To evaluate the cost effectiveness of automatic tag extraction, we took the tag creation time into account when comparing the retrieval times for the β and γ data sets. The average creation time was 314 seconds for the β set and 1480 seconds for the γ set. Defining cost effectiveness as how much the retrieval time was reduced per 100 seconds of creation time, we find the cost effectiveness of set γ to be 3.48 and that of set β to be 7.18. Thus, we can say a tag screening mechanism is significant that from the viewpoint of cost effectiveness.
Through these experiments, we showed that tags extracted from annotations acquired in Synvie are useful for video scene retrieval. Since experimental results depend greatly on the amount of annotation, however, detailed evaluation is a future task. We showed that the tag screening technique is useful for improving retrieval efficiency, so we must use tags appropriately considering factors such as the target video contents and retrieval frequency.
8 Conclusion
The main purpose of Synvie is to propose a novel approach to integrating video sharing, user communication, and content annotation. By associating user communications about videos with deep content of the videos, we can discover knowledge on video scenes and use it for their applications. Since their communication space should not be restricted within a single video sharing site, our scene quotation can extend them to the entire Web. Also users usually struggle with creation and selection of tags. We therefore believe that communications are nice motivation of collaborative tagging of the video scenes. To achieve our purpose, we developed mechanisms for annotating video scenes and extracting annotations from Weblog entries containing video scene quotations, and we evaluated them in public experiments. From an analysis of annotation for each annotation method, we discovered characteristic tendencies for each annotation method. These tendencies indicated that scene quotations are better qualtity than scene comments. We also developed a tag-based video scene retrieval system based on these annotation data. We thus showed that the annotation acquired from these Web communities was useful for applications such as a video scene retrieval.
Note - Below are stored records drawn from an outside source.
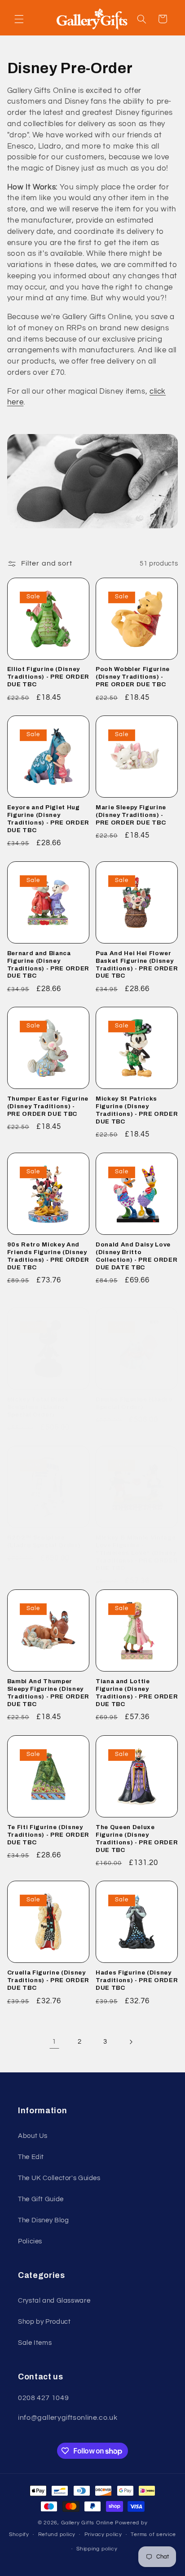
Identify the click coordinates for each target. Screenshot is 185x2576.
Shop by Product (44, 2321)
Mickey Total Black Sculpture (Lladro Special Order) (38, 1407)
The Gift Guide (41, 2199)
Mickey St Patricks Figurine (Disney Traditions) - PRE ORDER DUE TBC (137, 1110)
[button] (19, 19)
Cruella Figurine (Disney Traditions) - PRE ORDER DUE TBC (48, 1980)
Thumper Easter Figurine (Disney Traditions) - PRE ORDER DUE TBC (47, 1106)
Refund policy (57, 2534)
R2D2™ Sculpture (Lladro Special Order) (44, 1541)
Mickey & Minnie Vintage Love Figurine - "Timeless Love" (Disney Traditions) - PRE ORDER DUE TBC (137, 1552)
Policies (30, 2241)
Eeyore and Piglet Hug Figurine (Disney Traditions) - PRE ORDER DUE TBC (48, 819)
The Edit (31, 2157)
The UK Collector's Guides (59, 2178)
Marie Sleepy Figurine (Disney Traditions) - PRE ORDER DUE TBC (131, 815)
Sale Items (35, 2342)
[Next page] (130, 2042)
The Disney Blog (43, 2220)
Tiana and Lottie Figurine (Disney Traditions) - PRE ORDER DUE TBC (137, 1692)
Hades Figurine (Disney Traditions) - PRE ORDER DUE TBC (137, 1980)
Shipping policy (96, 2548)
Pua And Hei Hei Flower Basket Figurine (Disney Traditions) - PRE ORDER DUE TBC (137, 964)
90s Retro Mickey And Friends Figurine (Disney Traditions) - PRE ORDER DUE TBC (48, 1256)
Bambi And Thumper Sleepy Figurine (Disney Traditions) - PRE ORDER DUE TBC (48, 1692)
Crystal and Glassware (54, 2300)
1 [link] (54, 2041)
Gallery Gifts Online (88, 2522)
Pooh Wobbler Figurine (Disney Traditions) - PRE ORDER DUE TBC (133, 677)
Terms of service (153, 2534)
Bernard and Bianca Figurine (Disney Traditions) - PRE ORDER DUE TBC (48, 964)
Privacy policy (103, 2534)
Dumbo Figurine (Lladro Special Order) (134, 1403)
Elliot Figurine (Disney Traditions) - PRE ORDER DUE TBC (48, 677)
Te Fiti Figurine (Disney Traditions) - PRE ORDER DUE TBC (48, 1835)
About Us (33, 2136)
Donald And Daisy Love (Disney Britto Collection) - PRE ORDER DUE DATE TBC (136, 1256)
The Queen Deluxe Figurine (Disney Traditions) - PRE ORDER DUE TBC (137, 1838)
There are, however, some problems that were not resolved in this paper. Currently, we extract only tags. We intend to extract more semantic information by applying the concept of ontology to scene tags or using more advanced language analysis. Using these mechanisms, we can also construct semantic hypermedia networks based on quotations of video scenes. In these networks comprising Weblog entries and video contents, the granularity of hyperlinks can be refined from units of videos and Weblog entries to units of scenes and paragraphs, the scale of network links can be extended from communities within a single site to communities on the whole Web, and also links between contents can be expanded from hyperlinks for navigation to semantic links based on the meanings of quotations. We therefore think that this general method for extracting knowledge about multimedia contents from the activities of communities can provide data for various applications.